[Task objective]: Your answer must be the lines from the one holding "Click the money" through the final line of the entries below, copied exactly, with no pictures.

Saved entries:

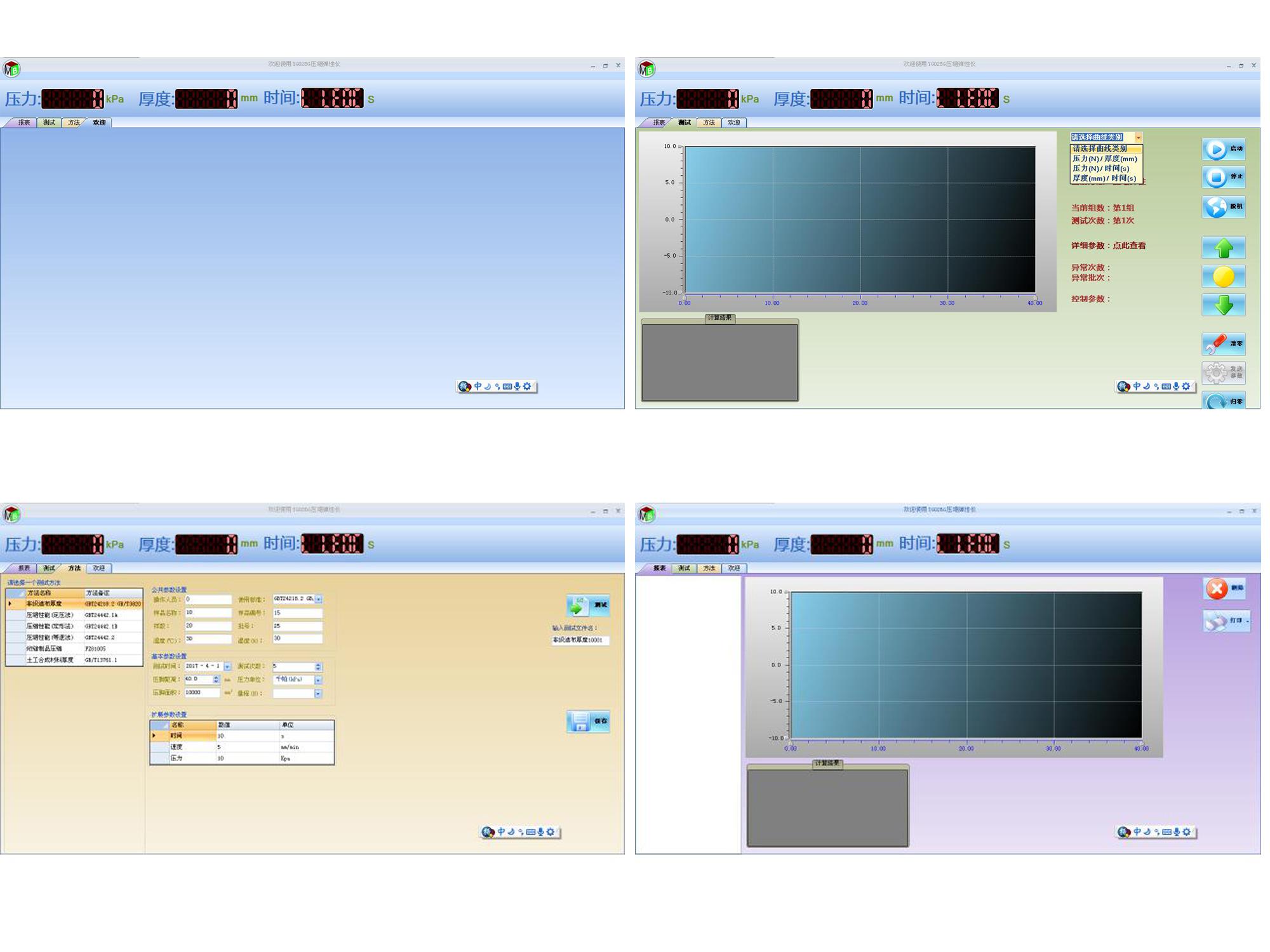Click the red X delete button

click(1223, 588)
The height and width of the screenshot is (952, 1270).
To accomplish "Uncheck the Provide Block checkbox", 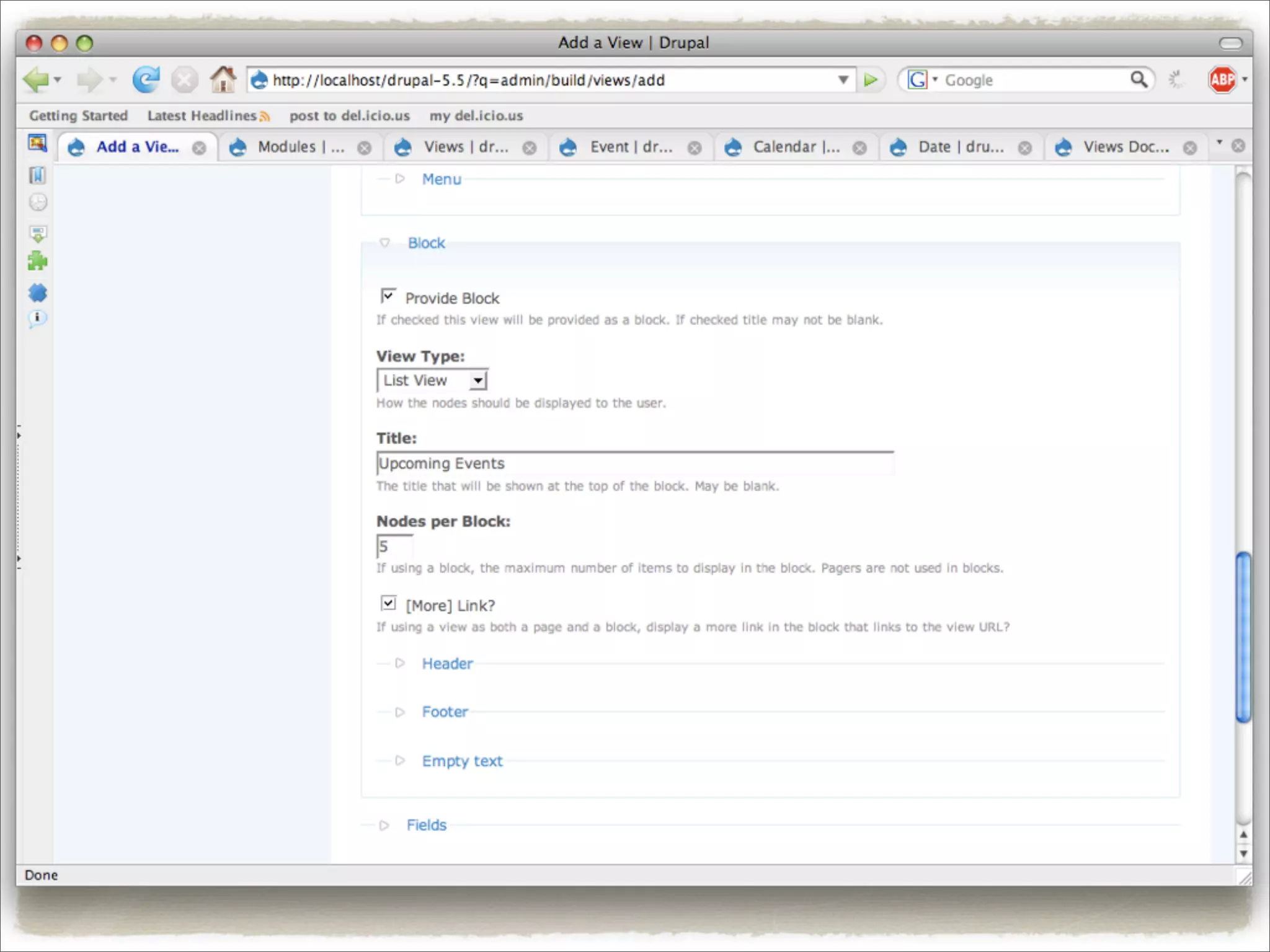I will (x=388, y=296).
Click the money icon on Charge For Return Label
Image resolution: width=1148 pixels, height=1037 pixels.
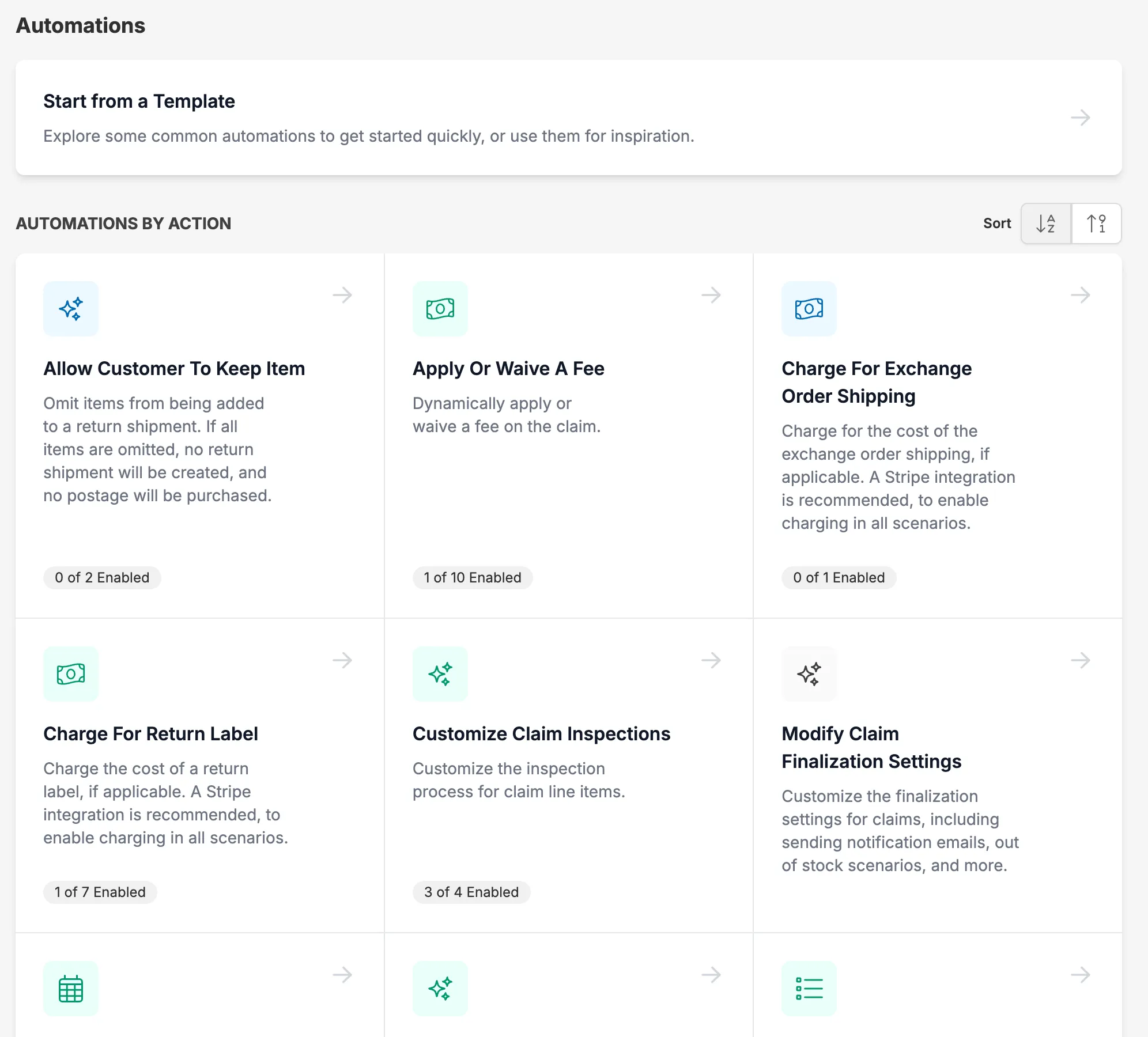point(71,673)
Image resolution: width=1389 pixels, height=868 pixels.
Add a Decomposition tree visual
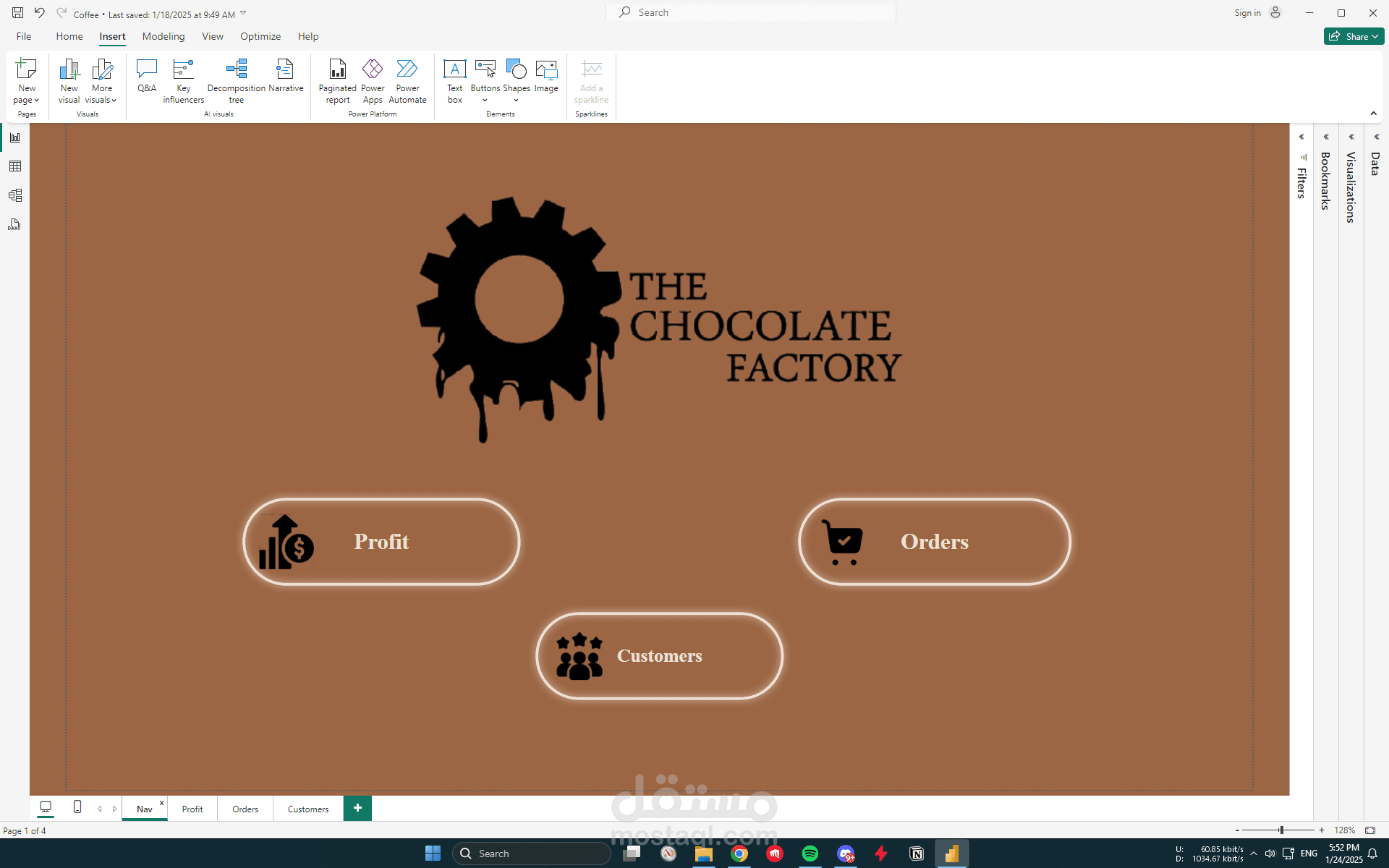(x=236, y=81)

[Written answer]:
Click the money icon on Charge For Return Label
Image resolution: width=1148 pixels, height=1037 pixels.
point(71,673)
Image resolution: width=1389 pixels, height=868 pixels.
Add a Decomposition tree visual
(x=236, y=81)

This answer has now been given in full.